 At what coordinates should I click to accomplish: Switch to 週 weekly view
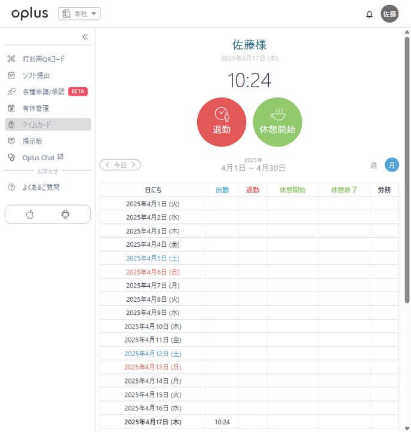373,165
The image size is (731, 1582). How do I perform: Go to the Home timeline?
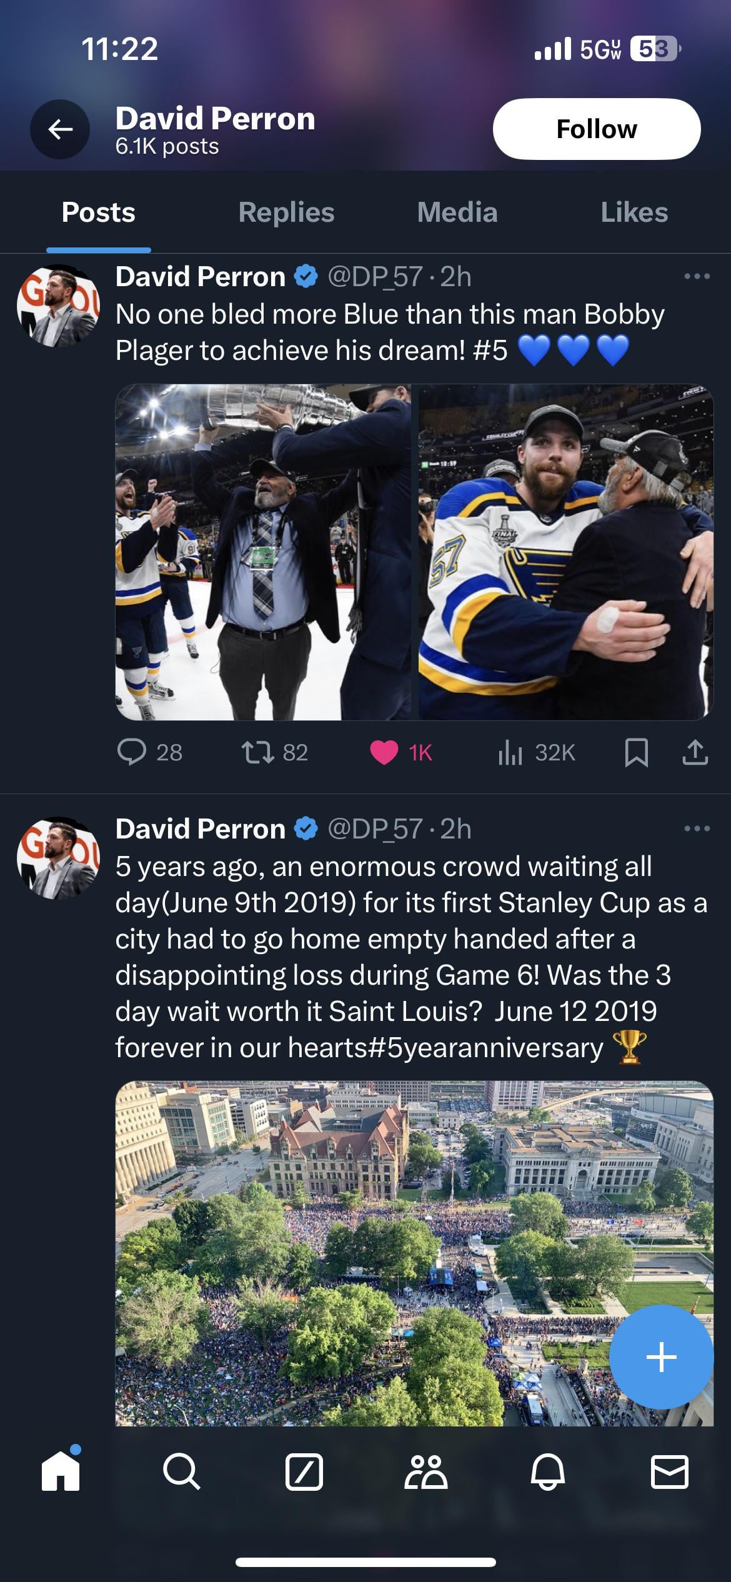61,1472
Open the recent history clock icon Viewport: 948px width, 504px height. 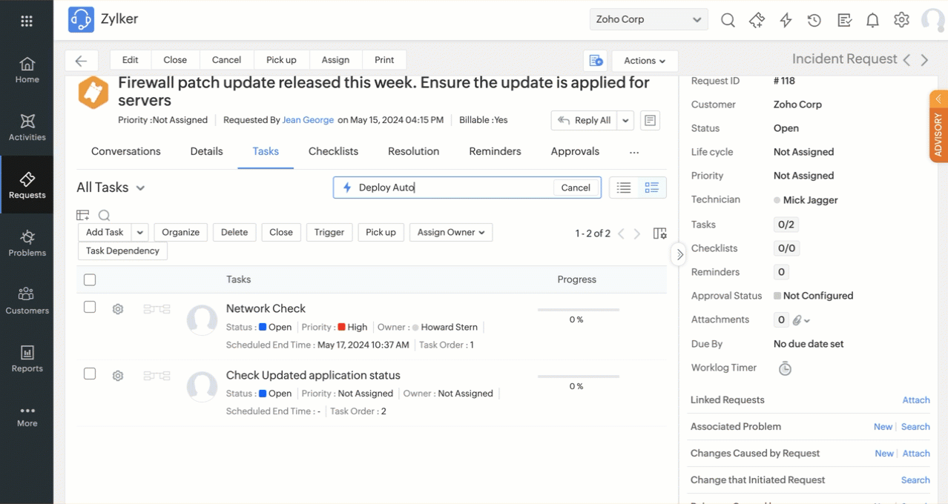(814, 20)
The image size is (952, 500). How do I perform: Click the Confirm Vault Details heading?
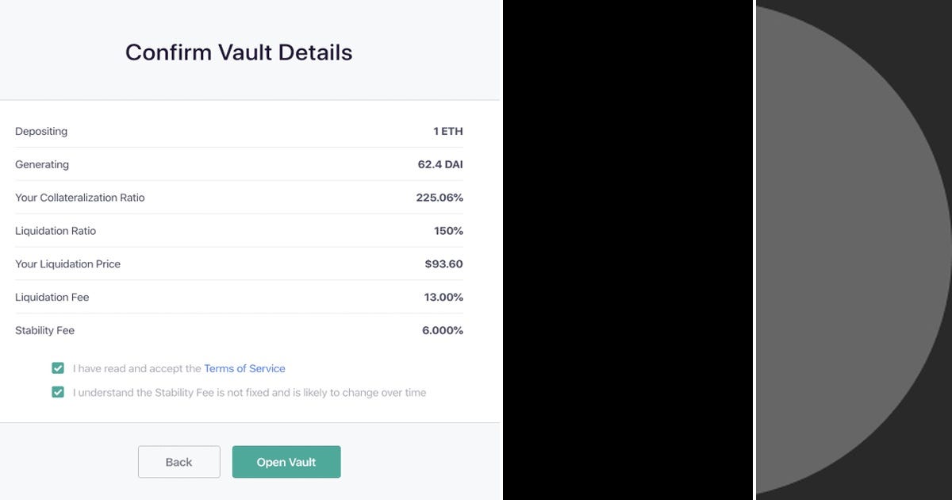pyautogui.click(x=238, y=52)
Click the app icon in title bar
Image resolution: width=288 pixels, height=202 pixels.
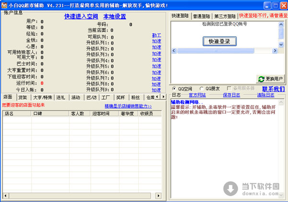pyautogui.click(x=4, y=5)
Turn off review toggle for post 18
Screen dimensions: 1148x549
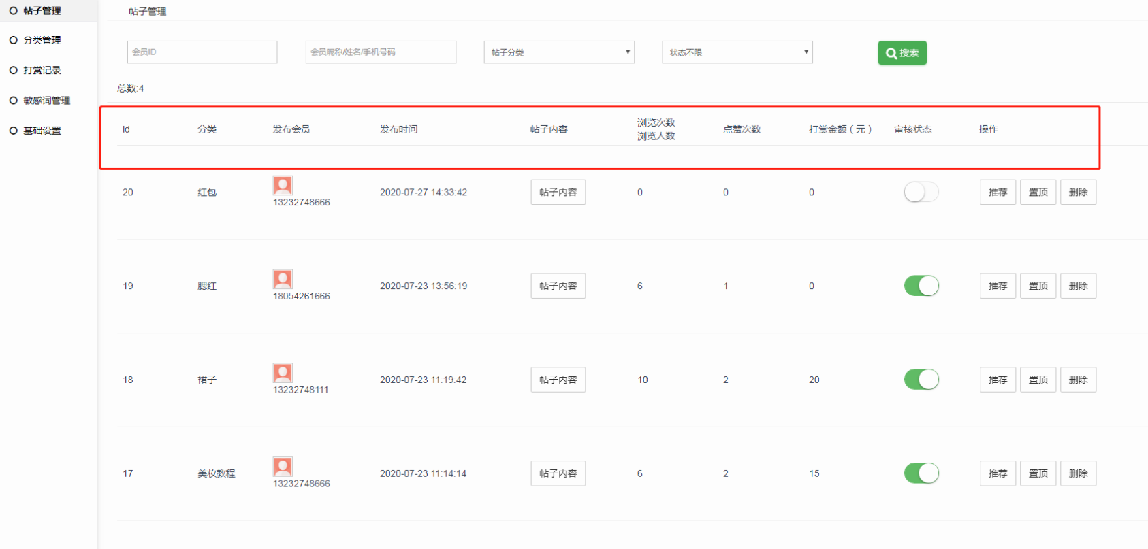pos(921,380)
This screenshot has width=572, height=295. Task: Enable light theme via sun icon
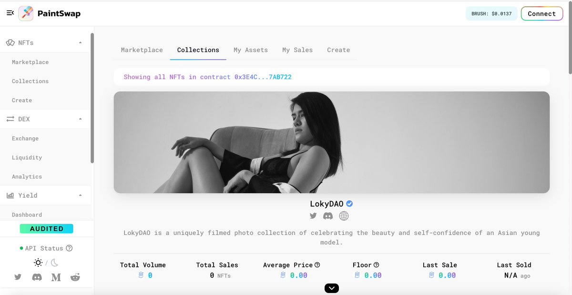[x=38, y=263]
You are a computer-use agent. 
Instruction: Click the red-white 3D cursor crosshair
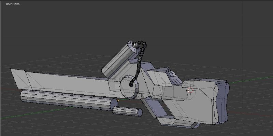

━━━━━━

◆ **What you should do**
Starting at the line that contains "Turn off review toggle for post 18", output every line through the end of the data, both ends included, and nothing else; pictures stay out.

◆ **Result of this exercise**
Turn off review toggle for post 18
Screen dimensions: 1148x549
pos(921,380)
This screenshot has width=572, height=295. Task: Enable light theme via sun icon
[x=38, y=263]
You are a computer-use agent. 
Instruction: Click the red-white 3D cursor crosshair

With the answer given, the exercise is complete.